Businesses have been cool to the proposals as well, according to South Dakota Retailers Association Director Nathan Sanderson. According to Sanderson, “The South Dakota Retailers Association has long supported the right of business owners to determine the practices and policies best-suited for their own business and employees. The vast majority of South Dakota businesses are not mandating vaccinations for their employees, or even considering doing so, but a business owner should have the right to make the decision based on their own circumstances.”
Politicians battling over the issue aside, is South Dakota set to become a hotbed of employers demanding that their employees be vaccinated? According to industry leaders, not really. And if they are considering a requirement to do so, they are looking at such requirements with great caution. Nathan Sanderson points out that this is not a new topic for businesses as the months have gone by under the shadow of COVID and the employment market is a significant factor in how business owners determine what’s best for them.
“We’ve been talking with our members about this topic for months and featured a three-page FAQ in our February|March Retail Prophet magazine so that members could consider all the potential ramifications of implementing a vaccine mandate. One key consideration right now is, of course, the workforce shortage, and given the widespread need for workers I don’t think we’ll see widespread COVID-19 vaccination requirements as a condition of employment,” Sanderson said.
And it’s not just retailers who are treading cautiously on COVID vaccination requirements for employees. South Dakota’s health care organizations are acting with caution.
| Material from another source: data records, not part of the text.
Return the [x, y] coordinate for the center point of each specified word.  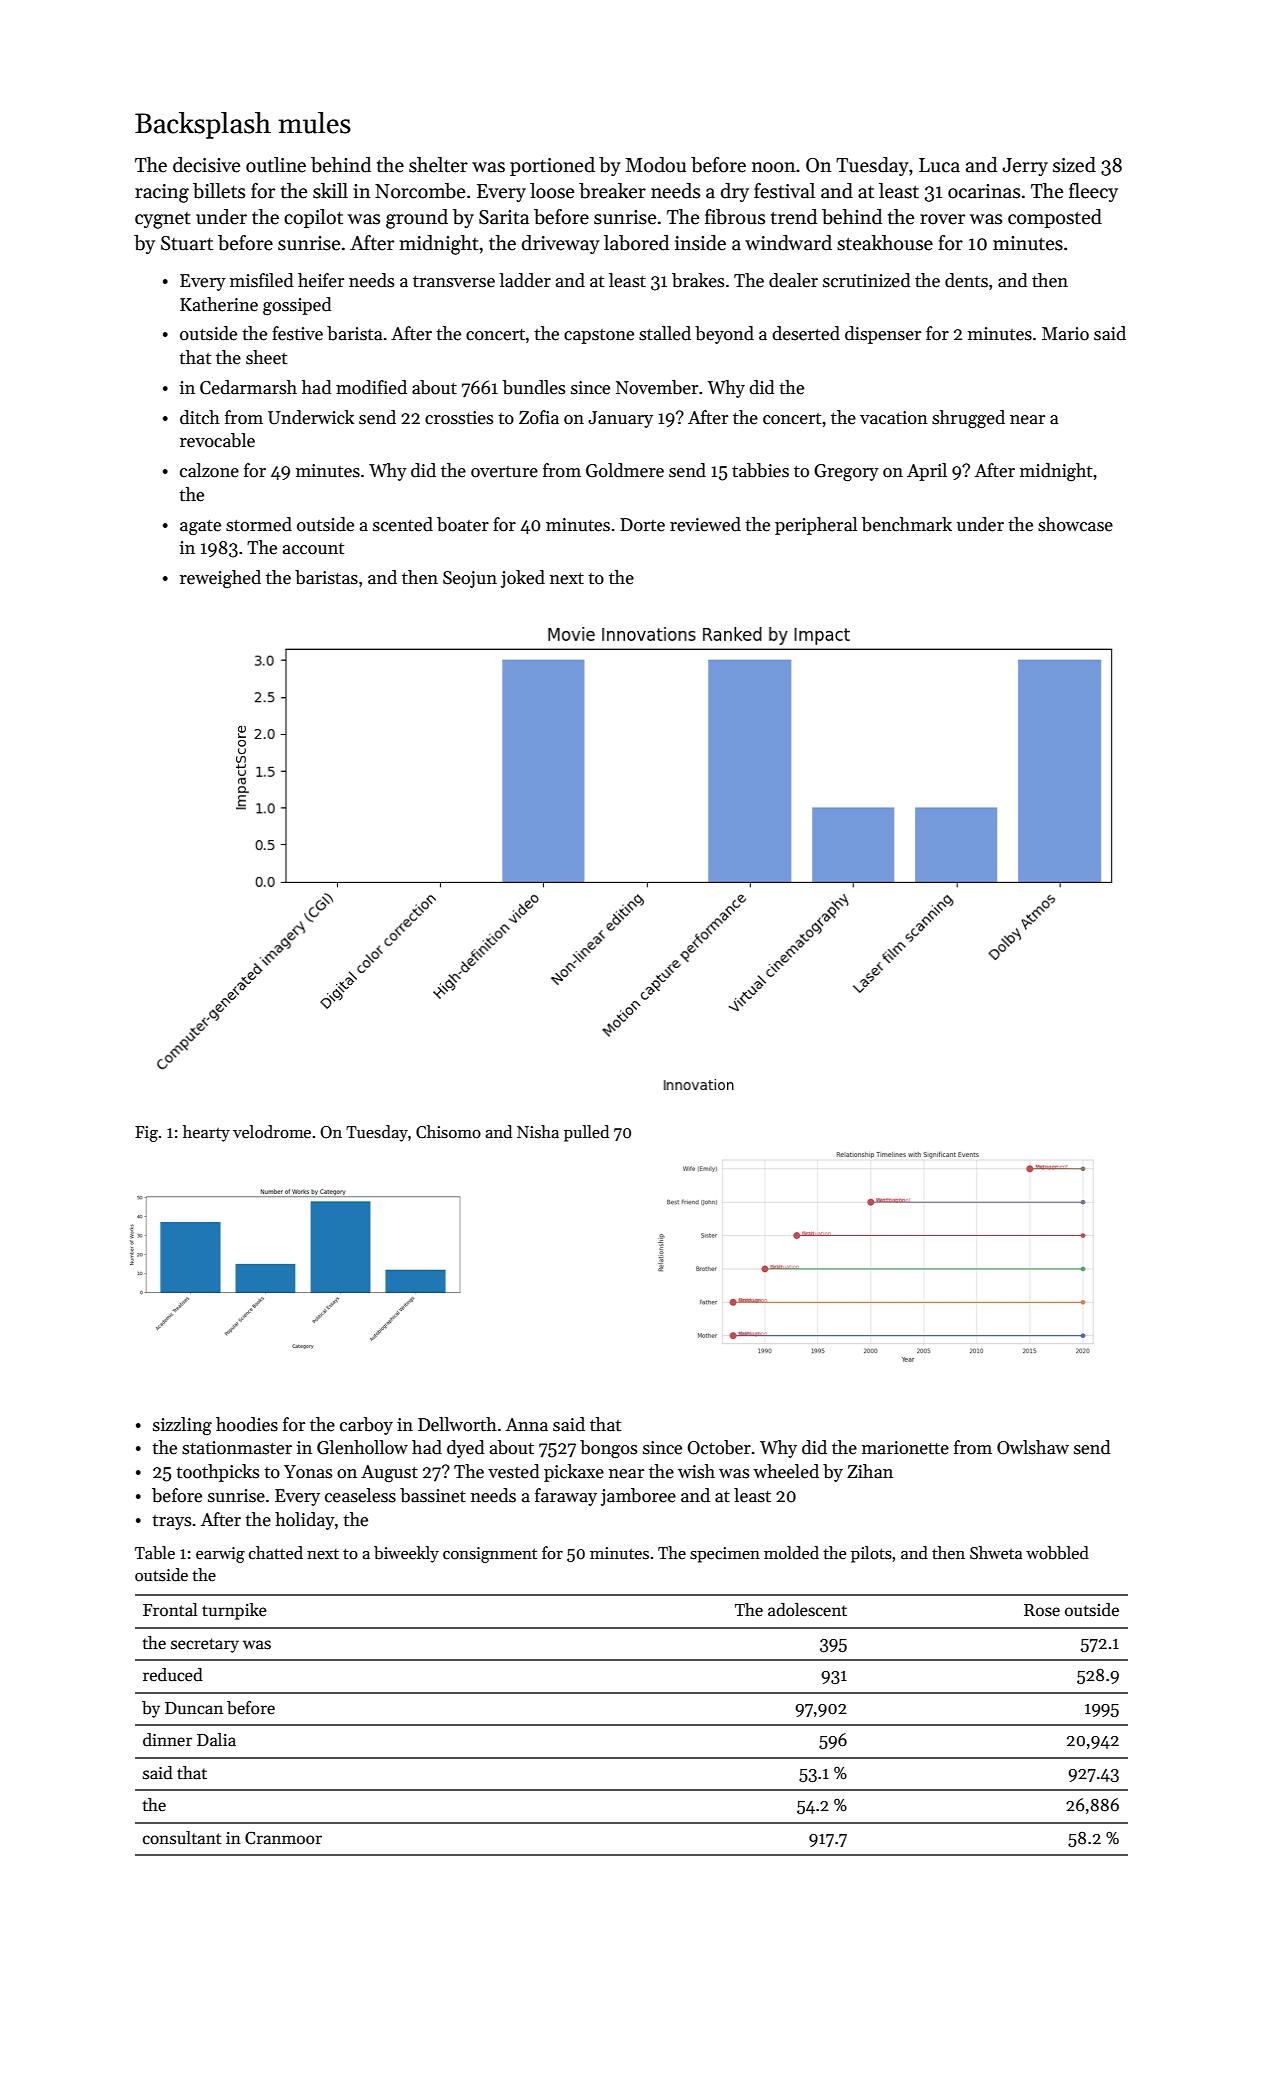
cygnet [163, 220]
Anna [527, 1425]
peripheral [816, 526]
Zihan [870, 1471]
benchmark [907, 524]
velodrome [272, 1132]
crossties [459, 418]
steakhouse [885, 243]
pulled [586, 1133]
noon [774, 167]
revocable [217, 440]
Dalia [216, 1740]
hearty [206, 1133]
As noted by Tim Rave, President/CEO of the South Dakota Association of Healthcare Organizations, his group “has members on both sides of the issue,” and “we respect the rights of all our members having the freedom to make the decision that works best for them, their employees, and most importantly their patients.”
Both businesses and legislators will be avoiding the question of vaccination restrictions on employees until next January, with neither the Governor nor the State Senate willing to call a Special Session for the topic.
Senator Lee Schoenback recently pointed out that the “phrase ‘special session’ has been getting thrown around like parade candy lately.” And while legislators will be gathering in October for a special session for redistricting, there will be no discussion of vaccinations, as the state’s Legislative Research Council pointed out in the same article that “The only legislation that can be passed is what is detailed in the proclamation.”
Until then, we will continue to see posturing from those trying to appeal to what they see as a base of voters, as well as others postulating that “that government is best which governs least” in an ongoing appeal for the hearts and minds of South Dakotans.
I wonder if conservatives would have anything to say about the miners who contracted black lung or railroad workers who died in inhumane work conditions. Or to the women harassed in the workplace.
To simply say “we don’t tell businesses how to treat their employees” is not only inaccurate but it fails to acknowledge what is actually happening here. We are usurping individual liberty and placing deeply personal decisions in the hands of corporations who are exempt from all the risks of the treatments.
People must be empowered to make their own medical decisions in a way that is informed and consensual, without being coerced by an employer holding up their paycheck as a ransom. That’s a conservative idea.